The felsic rocks of the Southern Oklahoma aulacogen are broken into two main units, the Carlton Rhyolite Group and the Wichita Granite Group. There is a distinct change in texture in the layers of granite, with earlier deposited layers being very fine-grained in comparison to later, coarse-grained granite layers.
- The Carlton Rhyolite Group is a very thick sequence of subaerial flows, tuffs, basalt flows, and agglomerates, exposed on the surface as tabular layers ranging in thickness from 80 to 400 meters. However, the Carlton Rhyolite has formed into exceptionally thick sequences of these tabular layers, sometimes as thick as two kilometers. There are limited outcrops of the Carlton rhyolites in the area, but it is fairly expansive under the surface. Using U-Pb dating, the age of the Carlton Rhyolite has been established to be around 500 to 550 million years old. Zircon geothermometric analysis suggests that the Carlton Rhyolite crystallized at a temperature of around 950 °C. The Carlton Rhyolite Group also contains high-temperature variations of vug-quartz such as β-cristobalite. This suggests that the parent magma of the Carlton Rhyolite was a high-temperature felsic lava. The Carlton Rhyolite contains relatively large crystals of various felsic minerals, such as plagioclase, quartz, and alkali feldspar, though it also contains limited amounts of mafic minerals like pyroxene.

EXTRACTED RECORDS
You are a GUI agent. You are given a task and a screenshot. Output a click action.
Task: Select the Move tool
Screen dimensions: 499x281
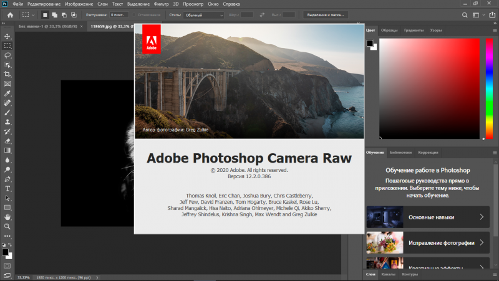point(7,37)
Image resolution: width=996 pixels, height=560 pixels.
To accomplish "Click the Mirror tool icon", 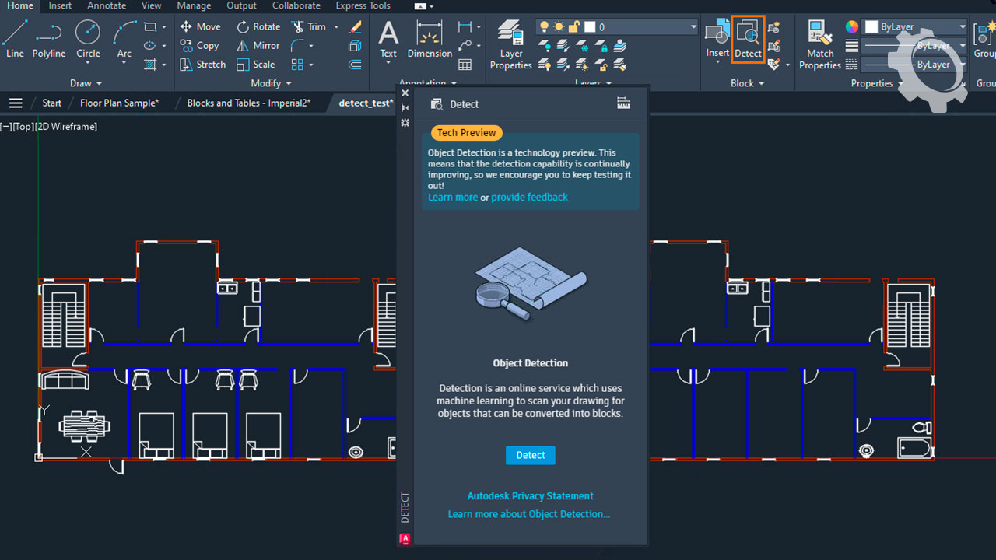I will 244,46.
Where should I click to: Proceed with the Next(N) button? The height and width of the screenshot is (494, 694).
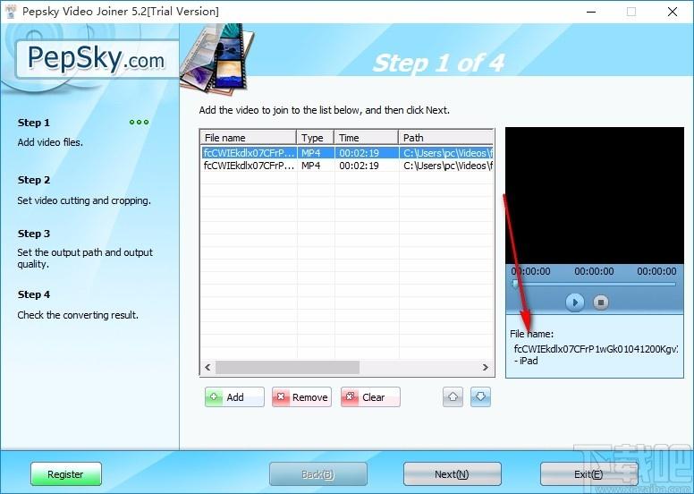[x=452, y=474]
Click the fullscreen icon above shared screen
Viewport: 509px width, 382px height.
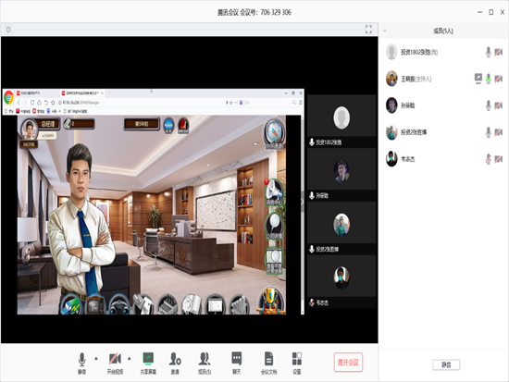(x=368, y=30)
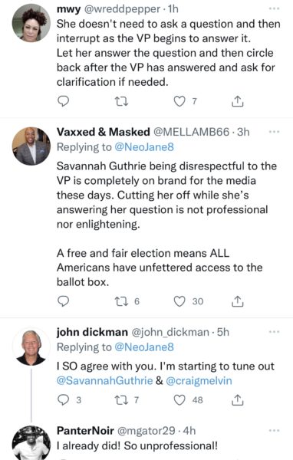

--

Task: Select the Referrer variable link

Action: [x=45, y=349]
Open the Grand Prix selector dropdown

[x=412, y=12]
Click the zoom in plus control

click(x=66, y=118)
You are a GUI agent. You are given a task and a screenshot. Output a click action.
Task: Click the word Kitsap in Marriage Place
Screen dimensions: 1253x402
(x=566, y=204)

BRIEF
In the text on the Southern Oklahoma aulacogen, at what temperature does zircon geothermometric analysis suggest the Carlton Rhyolite crystallized?

RESULT FOR THIS TASK
Around 950 °C.